• DIRECTIONS:
1/ According to the text on the EOC equal pay conference, why do the speakers' accounts of practice elsewhere matter for Hong Kong?
2/ Do these statements agree with the text on the EOC equal pay conference? (a) The conference took place at the Hong Kong Convention & Exhibition Centre. (b) It looked at how the concept has been practiced in Australia, Canada and New Zealand. (c) The long-term study behind the seminar is privately funded. For each, answer yes or no and quote the deciding words.
3/ From the text on the EOC equal pay conference, extract the passage starting with "In her welcoming" and going on through "in Hong Kong.".
-- BEGIN TEXT EXTRACT --
EOC Organises Second Conference on "Equal Pay for Work of Equal Value"
The Equal Opportunities Commission (EOC) today (5 October 2001) hosted a conference entitled "Equal Pay for Work of Equal Value: International Best Practises." The gathering at the Hong Kong Convention & Exhibition Centre attracted many participants from different sectors of the community.
In her welcoming remarks, Ms. Anna WU, Chairperson of EOC, said that the conference was organized to examine how the concept of "Equal Pay for Work of Equal Value" has been practiced in Australia, Canada and the United Kingdom. "The EOC is committed to the principle of "equal pay for work of equal value," said Ms. WU, "and we are working hard to understand how it may be best implemented in Hong Kong in a progressive way."
This seminar is organized by the EOC as part of the long-term study on equal pay for work of equal value under special funding from government. The speakers have presented experiences from other parts of the world. These experiences would help us to identify the technical support, impact and any cost implications relating to the progressive implementation of equal pay for work of equal value in Hong Kong.
-- END TEXT EXTRACT --
-- BEGIN DATA SECTION --
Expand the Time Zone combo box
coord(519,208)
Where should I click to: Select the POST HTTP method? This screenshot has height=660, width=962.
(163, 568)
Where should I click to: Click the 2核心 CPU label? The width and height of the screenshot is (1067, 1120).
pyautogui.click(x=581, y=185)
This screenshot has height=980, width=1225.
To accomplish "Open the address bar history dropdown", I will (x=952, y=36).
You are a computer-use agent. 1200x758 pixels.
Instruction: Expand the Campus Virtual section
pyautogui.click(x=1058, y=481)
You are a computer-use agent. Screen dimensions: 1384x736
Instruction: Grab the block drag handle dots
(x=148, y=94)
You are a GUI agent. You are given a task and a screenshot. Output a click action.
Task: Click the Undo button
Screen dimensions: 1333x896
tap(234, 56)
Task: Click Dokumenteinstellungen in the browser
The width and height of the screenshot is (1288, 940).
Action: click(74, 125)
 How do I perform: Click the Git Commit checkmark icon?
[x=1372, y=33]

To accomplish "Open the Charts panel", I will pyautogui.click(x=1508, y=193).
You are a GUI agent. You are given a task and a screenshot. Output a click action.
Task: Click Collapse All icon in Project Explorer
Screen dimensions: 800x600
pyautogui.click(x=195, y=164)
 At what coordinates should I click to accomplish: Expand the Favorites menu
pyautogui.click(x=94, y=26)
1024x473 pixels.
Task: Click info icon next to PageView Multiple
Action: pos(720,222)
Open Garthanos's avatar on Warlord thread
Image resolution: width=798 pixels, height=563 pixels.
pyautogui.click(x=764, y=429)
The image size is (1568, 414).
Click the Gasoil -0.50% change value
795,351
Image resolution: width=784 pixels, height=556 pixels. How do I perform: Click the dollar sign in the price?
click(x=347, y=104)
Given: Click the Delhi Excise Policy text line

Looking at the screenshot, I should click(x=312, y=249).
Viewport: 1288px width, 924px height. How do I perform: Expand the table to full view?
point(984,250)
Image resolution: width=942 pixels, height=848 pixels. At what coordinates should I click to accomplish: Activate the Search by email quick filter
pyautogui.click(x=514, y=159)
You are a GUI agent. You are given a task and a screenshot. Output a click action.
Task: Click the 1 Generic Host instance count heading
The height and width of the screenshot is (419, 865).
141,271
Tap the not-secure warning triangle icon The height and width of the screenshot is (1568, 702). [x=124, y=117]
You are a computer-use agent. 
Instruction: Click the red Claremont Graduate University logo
-- END DATA SECTION --
• SOLUTIONS TO EACH TASK:
1/ The experiences the speakers presented from other parts of the world would help identify the technical support, impact and any cost implications of progressively implementing equal pay for work of equal value in Hong Kong.

2/
(a) Yes: "The gathering at the Hong Kong Convention & Exhibition Centre attracted many participants from different sectors of the community."
(b) No: "has been practiced in Australia, Canada and the United Kingdom"
(c) No: "under special funding from government"

3/
In her welcoming remarks, Ms. Anna WU, Chairperson of EOC, said that the conference was organized to examine how the concept of "Equal Pay for Work of Equal Value" has been practiced in Australia, Canada and the United Kingdom. "The EOC is committed to the principle of "equal pay for work of equal value," said Ms. WU, "and we are working hard to understand how it may be best implemented in Hong Kong in a progressive way."
This seminar is organized by the EOC as part of the long-term study on equal pay for work of equal value under special funding from government. The speakers have presented experiences from other parts of the world. These experiences would help us to identify the technical support, impact and any cost implications relating to the progressive implementation of equal pay for work of equal value in Hong Kong.